Zhao Zhao - Desert Camel
by Jérôme Sans
Exhibition catalogue of Zhao Zaho, Desert Camel
© Tang Contemporary Art, 2017
Pagination: 125 pages
In 2015, when Zhao Zhao was conceptualizing Taklamakan Project, he attempted to move the cable for the piece using the ancient method of the camel. However, because of the complexity and difficulty of implementing the project, Zhao Zhao ended up selecting a more modern method. In this exhibition, this camel will live for ten days in a modern environment, and the historical information and current symbols that the camel represents will create a distinctive landscape in the space. The camel is like a living fossil, providing the artist and the exhibition with an entirely new visual aesthetic and real meaning, and because of its circumstances, the camel becomes the starting point and the form of this exhibition.
Zhao Zhao’s Fragments series has appeared often in his previous presentations, and Desert is a continuation of this concept. A 3x5-meter fragment comprised of steel and copper plates with curving, spreading edges create the outline of an undulating desert, linking copper fragments from past civilizations with the steel of modern industry. Desert is the most important part of this exhibition; it is a re-evaluation of Taklamakan Project, but it is also a real reference point for Camel and the historical background for the exhibition.

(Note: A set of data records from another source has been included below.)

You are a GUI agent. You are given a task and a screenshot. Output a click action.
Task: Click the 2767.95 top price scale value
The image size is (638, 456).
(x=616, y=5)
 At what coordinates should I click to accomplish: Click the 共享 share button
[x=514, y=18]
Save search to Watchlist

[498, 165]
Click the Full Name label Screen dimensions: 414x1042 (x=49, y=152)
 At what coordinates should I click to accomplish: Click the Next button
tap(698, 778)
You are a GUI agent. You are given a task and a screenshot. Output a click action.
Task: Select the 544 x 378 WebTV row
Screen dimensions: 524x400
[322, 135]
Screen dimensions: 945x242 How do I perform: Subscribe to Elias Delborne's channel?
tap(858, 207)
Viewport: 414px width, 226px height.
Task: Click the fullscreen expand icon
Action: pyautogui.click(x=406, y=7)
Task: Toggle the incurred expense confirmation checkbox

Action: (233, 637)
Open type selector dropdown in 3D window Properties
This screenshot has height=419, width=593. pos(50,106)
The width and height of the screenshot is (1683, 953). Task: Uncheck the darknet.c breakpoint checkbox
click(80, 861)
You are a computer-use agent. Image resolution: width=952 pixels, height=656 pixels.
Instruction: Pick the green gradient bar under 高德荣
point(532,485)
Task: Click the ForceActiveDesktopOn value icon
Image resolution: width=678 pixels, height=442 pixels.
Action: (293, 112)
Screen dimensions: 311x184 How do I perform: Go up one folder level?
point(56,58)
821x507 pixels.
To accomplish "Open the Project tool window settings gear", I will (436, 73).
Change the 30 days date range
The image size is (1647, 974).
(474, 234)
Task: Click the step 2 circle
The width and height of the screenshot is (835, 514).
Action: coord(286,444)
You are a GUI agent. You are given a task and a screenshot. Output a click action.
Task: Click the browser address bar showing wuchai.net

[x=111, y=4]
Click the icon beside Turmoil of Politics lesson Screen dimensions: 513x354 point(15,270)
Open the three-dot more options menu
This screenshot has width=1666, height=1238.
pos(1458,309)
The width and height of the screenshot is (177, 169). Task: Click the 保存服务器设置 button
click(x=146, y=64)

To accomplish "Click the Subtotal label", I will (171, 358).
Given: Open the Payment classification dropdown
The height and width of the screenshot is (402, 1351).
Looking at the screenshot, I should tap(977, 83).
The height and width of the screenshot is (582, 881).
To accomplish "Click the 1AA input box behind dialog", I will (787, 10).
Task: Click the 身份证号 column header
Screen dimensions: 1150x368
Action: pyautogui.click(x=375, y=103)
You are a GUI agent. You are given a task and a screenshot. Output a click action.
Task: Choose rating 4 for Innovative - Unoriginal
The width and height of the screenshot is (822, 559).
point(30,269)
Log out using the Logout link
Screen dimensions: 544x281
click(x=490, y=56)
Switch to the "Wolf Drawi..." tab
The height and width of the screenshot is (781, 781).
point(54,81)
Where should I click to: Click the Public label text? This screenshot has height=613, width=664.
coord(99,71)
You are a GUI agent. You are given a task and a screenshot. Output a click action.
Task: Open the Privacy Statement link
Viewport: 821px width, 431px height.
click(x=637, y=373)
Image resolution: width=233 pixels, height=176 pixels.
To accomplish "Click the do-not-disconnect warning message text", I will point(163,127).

When the intense visual forms of Desert and Camel appear in the same time and space, Zhao Zhao purposely treats them as two fragmentary glimpses of another reality: an artist who is always beginning a new journey, the “Western Regions” and Central Asia, the Silk Road, fifteenth-century colonizers, Zhao Zhao’s parents, and Zhao Zhao’s two long journeys into the Taklamakan Desert. However, this is also a reverse consideration of the reality in which we live; behind the narrative and visual feeling, an aesthetic that pierces through these two fragmentary glimpses can reveal the realities that are taking place behind the metaphor.